3 She said she and three other jurors wanted to vote not guilty but compromised because there was group pressure during deliberations. She felt she should have been “stronger in what I believe.” When asked how they arrived at their decision, the jurors answered, “there was a compromise . . .” Juror No. 2 said Juror No. 12, “was adamant to compromise so that they wouldn’t have to retry the case.” Juror No. 2 also stated regarding Juror No. 12 that he “[r]ight away” discussed his personal history of experiencing family violence as a child and he “kept it up.

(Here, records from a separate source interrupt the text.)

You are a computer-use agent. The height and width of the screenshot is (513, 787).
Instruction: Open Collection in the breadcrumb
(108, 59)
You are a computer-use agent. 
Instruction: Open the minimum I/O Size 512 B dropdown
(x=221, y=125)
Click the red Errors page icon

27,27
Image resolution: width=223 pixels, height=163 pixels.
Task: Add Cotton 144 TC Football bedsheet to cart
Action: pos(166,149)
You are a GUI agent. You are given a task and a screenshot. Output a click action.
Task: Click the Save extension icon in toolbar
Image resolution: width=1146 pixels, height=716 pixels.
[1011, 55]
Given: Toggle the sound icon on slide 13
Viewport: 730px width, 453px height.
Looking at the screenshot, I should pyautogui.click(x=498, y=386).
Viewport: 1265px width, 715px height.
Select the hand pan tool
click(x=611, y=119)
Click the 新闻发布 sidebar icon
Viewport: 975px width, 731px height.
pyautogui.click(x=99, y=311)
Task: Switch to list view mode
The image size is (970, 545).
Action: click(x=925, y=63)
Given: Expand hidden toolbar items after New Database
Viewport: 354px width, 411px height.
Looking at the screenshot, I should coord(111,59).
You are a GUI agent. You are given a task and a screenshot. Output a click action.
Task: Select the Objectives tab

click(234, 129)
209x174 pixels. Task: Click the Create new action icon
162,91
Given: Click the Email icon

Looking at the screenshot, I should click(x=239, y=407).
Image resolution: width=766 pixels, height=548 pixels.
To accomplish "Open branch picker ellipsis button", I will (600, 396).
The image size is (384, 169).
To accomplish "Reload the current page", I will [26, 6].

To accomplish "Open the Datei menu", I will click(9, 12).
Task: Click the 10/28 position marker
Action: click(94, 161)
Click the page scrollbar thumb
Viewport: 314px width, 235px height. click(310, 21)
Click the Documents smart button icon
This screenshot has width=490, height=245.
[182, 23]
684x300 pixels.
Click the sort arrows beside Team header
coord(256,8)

It was like he had a hidden agenda.” Appellant petitioned the trial court for an order disclosing personal juror information under Civil Procedure Code section 237. He argued the information was necessary for defense counsel to prepare a motion for a new trial based on jury misconduct. The court denied the petition. It found the evidence regarding Juror No. 12 “speculative” and the other evidence inadmissible under Evidence Code section 1150. It later denied appellant’s motion for new trial. DISCUSSION Alleged Griffin Error Appellant contends the prosecutor committed a prejudicial Griffin error when she commented on appellant’s failure to testify. We disagree with appellant’s characterization of the prosecutor’s comments and accordingly find no error. We also determine that even if Griffin error occurred it was harmless. Prosecutors may not comment “on the accused’s silence or instructions by the court that such silence is evidence of guilt.” (Griffin, supra, 380 U.S. at p. 615.) Griffin violations occur where a prosecutor’s or trial court’s remarks draw attention to a

4 defendant’s Fifth Amendment privilege while implying the exercise of that privilege infers guilt. (People v. Murtishaw (1981) 29 Cal.3d 733, 757-758, superseded on other grounds in People v. Boyd (1985) 38 Cal.3d 762, 772-773.) Griffin errors also occur when prosecutors comment either directly or indirectly on a defendant’s failure to testify (People v. Hubbard (2020) 52 Cal.App.5th 555, 563), or argue certain testimony or evidence is uncontradicted when defendant is the only witness who could contradict it (People v. Bradford (1997) 15 Cal.4th 1229, 1339), or where there is a reasonable likelihood the comments could have been understood to refer to defendant’s failure to testify. (People v. Clair (1992) 2 Cal.4th 629, 663). Griffin does not extend to comments on the state of the evidence or the defense’s failure to introduce material evidence or call logical witnesses. (People v. Vargas (1973) 9 Cal.3d 470, 475 (Vargas).) Here, the prosecutor’s comment did not draw attention to appellant’s failure to testify. Counsel merely pointed out that appellant’s counsel did not argue appellant did not beat Jane. (Cf. Vargas, supra, 9 Cal.3d at p. 474, italics omitted [prosecutor’s argument that “there was no denial” is improper when it connotes a personal response by the defendant].) Appellant contends the only possible source of evidence necessary to support an argument he did not beat Jane would have been his own testimony. Not true. As appellant’s trial counsel argued, evidence could have come from “third-party culpability [evidence]” of which there was none.